Task instructions. Find the lines of data that contain the string "computer", then list them.

Data to process.
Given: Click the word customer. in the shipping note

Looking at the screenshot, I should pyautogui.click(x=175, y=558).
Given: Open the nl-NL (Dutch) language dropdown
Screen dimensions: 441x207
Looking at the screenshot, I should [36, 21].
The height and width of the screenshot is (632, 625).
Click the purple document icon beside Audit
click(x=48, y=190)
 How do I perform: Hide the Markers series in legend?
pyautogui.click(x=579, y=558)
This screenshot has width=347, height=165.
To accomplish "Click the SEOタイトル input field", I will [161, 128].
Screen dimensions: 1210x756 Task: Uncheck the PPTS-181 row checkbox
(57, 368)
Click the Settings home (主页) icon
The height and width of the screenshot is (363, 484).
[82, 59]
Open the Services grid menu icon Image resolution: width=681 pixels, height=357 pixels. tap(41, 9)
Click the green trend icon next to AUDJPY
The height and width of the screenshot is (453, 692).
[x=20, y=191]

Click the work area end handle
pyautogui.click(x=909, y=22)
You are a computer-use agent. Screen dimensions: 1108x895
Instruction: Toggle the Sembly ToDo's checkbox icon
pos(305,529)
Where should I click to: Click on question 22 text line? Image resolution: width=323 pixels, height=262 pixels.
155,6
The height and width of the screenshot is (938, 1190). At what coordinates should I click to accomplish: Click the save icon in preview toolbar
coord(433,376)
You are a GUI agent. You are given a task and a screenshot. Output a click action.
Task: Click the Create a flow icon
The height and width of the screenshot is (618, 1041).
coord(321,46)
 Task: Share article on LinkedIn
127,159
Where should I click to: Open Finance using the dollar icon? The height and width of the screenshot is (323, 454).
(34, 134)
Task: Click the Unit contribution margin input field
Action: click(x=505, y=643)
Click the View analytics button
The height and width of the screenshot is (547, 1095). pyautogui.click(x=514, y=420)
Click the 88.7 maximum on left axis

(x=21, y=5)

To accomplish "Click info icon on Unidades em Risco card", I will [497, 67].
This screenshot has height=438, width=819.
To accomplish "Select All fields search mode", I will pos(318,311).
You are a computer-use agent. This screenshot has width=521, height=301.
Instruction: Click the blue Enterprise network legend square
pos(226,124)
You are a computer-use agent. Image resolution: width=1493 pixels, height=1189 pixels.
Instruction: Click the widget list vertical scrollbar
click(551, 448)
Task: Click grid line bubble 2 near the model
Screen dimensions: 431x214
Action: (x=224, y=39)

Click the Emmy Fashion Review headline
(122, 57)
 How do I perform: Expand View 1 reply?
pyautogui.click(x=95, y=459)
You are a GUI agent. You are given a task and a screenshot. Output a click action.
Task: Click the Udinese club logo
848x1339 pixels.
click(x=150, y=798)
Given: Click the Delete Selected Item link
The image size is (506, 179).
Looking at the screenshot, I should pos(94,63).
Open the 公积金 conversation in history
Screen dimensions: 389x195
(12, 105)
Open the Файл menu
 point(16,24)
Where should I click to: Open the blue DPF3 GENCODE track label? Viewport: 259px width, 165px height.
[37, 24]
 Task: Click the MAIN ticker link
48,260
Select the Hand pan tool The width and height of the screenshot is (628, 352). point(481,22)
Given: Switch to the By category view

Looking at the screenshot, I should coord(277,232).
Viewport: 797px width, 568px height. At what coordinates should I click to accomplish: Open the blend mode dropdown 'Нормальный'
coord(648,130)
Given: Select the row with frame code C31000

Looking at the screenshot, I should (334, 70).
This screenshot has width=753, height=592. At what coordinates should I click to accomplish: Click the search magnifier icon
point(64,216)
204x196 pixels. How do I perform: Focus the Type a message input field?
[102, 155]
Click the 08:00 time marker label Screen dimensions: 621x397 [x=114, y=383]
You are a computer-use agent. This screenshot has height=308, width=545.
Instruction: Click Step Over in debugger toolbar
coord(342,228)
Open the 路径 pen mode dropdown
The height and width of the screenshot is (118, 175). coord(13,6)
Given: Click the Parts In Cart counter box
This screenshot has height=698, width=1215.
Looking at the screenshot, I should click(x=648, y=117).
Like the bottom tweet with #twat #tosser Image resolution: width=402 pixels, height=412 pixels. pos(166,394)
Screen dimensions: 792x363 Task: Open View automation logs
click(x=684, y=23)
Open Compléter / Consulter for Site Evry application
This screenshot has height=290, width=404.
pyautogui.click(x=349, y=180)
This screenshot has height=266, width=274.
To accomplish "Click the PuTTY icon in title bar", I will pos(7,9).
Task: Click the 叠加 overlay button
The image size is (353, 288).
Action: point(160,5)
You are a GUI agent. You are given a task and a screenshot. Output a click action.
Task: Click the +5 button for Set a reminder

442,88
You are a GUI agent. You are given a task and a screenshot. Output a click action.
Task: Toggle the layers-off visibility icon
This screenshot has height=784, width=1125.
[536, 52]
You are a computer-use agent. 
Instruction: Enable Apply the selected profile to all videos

Answer section.
You are a computer-use agent. Screen dimensions: 1108x895
You are a computer-use agent. This screenshot has width=521, height=301.
You are a computer-use agent. Image resolution: width=1493 pixels, height=1189 pixels.
You are a computer-use agent. This screenshot has height=308, width=545.
You are a computer-use agent. 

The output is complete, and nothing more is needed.